IRVINE, CA—Projects like Dyer Road and Beckman Business Center are rare, but they are good examples of investors finding creative ways to redevelop or renovate older and functionally obsolete industrial buildings, JLL EVP Nick Carey tells GlobeSt.com. According to the firm's Q3 industrial report, a 495,000-square-foot multi-building development planned at Dyer Road and Tech Center Drive. in Santa Ana, CA, will be the largest industrial development in the Airport Area so far this century.
The report also revealed that the West and North County submarkets recorded Q3 positive net absorption of 514,498 and 438,972 square feet respectively and that investors are now willing to pay more than owner-occupiers, which historically has not been the case.
We spoke with Carey about large-size industrial developments in this market and why investors are willing to pay more than owner-operators for industrial space in this market.
GlobeSt.com: Are large-size industrial developments becoming a trend in Orange County?
Carey: Projects like Dyer Road and Beckman Business Center don't come around very often. In fact, the Dyer Road project is the largest industrial development in the Airport Area submarket since 1999. The lack of land/opportunities for large-size industrial developments is not improving either, so it would be difficult to categorize these types of developments as a growing trend. However, these projects are good examples of investors finding creative ways to redevelop or renovate older and functionally obsolete buildings to provide the features valued by today's industrial users, an existing trend that will continue.
GlobeSt.com: Is there available land for these developments, and if so, where in OC are they likely to be?
Carey: Land for industrial development in Orange County is extremely rare. The Dyer Road project and Beckman Business Center are both examples of how investors created land for development in Orange County. Both projects are former manufacturing sites that reached the end of their useful life and are now being repurposed to meet current demand.
Going forward, developers will continue looking for land in this form, i.e., older industrial buildings on larger land sites. The scale of the Dyer and Beckman projects is unique, and most opportunities for development will likely be found on two- to five-acre sites, which are more common in Orange County. Since 2011, 86% of industrial development occurred in the North County submarket, but developers should look for these smaller two- to five-acre sites all around Orange County.
GlobeSt.com: What is causing investors to be willing to pay more than owner-operators for industrial space, and what does this trend say about the market?
Carey: While demand for industrial from owner-operators remains very high, and they continue to be the highest-paying buyers for most smaller properties, there are a couple factors that could be leading to investors paying more for some of the larger properties.
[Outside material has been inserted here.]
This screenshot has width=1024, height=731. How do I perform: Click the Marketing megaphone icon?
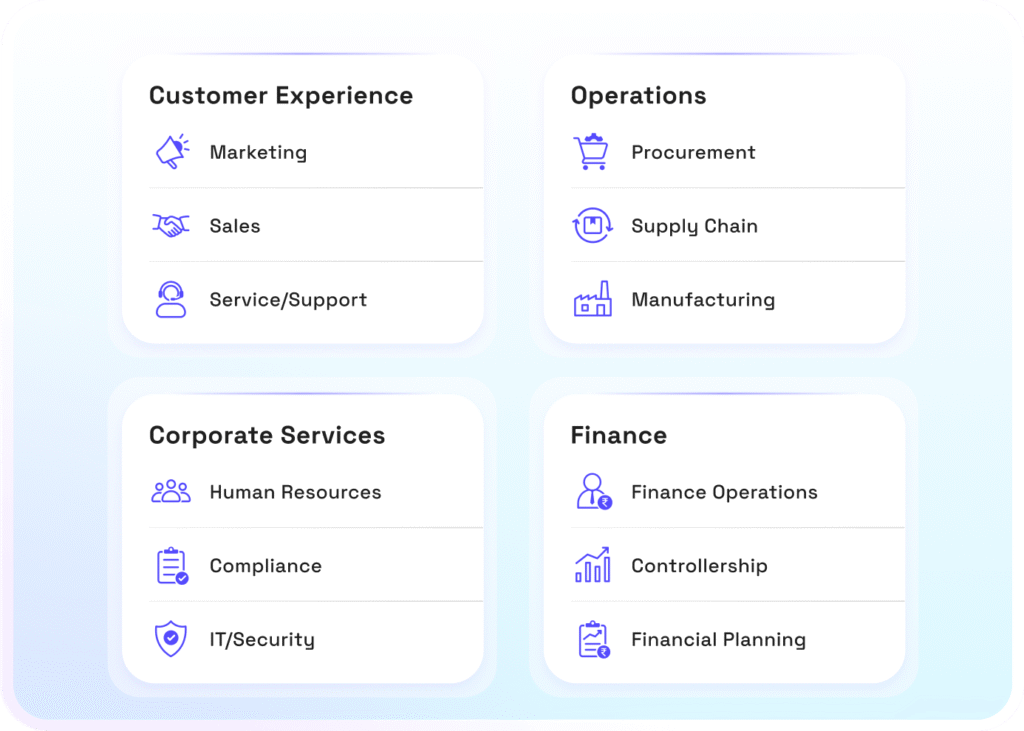[171, 152]
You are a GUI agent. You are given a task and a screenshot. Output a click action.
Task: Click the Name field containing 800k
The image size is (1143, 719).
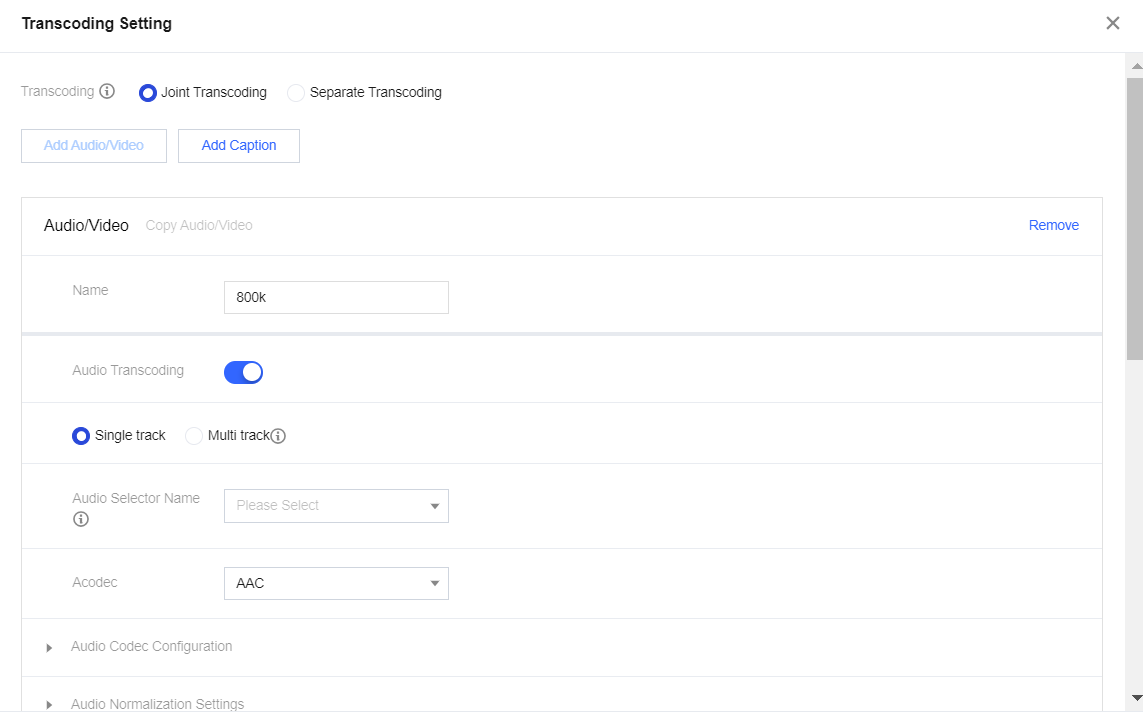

Although industrial rents have hit an all-time high, the 1.7% vacancy rate suggests there is room for additional rent growth, and investors remain confident that quality properties will lease quickly. Industrial properties continue to be the most in-demand asset class for many investors, and the lack of opportunities has some investors pursuing properties that historically might have been considered too small from a size or dollar perspective—which puts investors in competition with owner-operators more often. Investors' confidence in additional rent growth and demand from tenants is pushing prices up and cap rates lower.
For the older and/or functionally obsolete properties that require significant work, investors are often better suited to invest the time and capital required to reposition the property, especially when it comes to existing manufacturing facilities with highly specialized improvements. It can be very challenging for an industrial user to take on this sort of project while running their business. So, unless an industrial user is already planning to invest significant time and capital on highly specialized improvements of their own, there are circumstances where experienced developers will be the ones competing hardest for these value-add opportunities—and willing to pay the most.
In the case of more traditional and functional warehouse/distribution facilities, one factor potentially leading to investors paying more in some instances could be the evolving supply-chain landscape. As major trends such as e-commerce and automation continue to take shape, it can be challenging for companies to predict their long-term space needs in any given market. The optimum number of distribution centers and where they should be located is a common question companies are trying to answer, but the inputs driving these decisions continue to change.
In this sort of environment, leasing can provide companies with a greater level of flexibility to meet changing demand and space requirements. Alternatively, many investors are confident that the demand for industrial space will continue and are willing to take a lower initial return to acquire a quality asset that will provide them with long-term value.
GlobeSt.com: What else should our readers take away from your Q3 industrial report for Orange County?
Carey: In Orange County, companies benefit from a large and highly educated labor pool and great access to the ports and greater Southern California market. However, with a 1.7% vacancy rate and very limited supply, companies with expansion needs will need to evaluate other markets in addition to Orange County for aspects of their business that are not taking advantage of these benefits.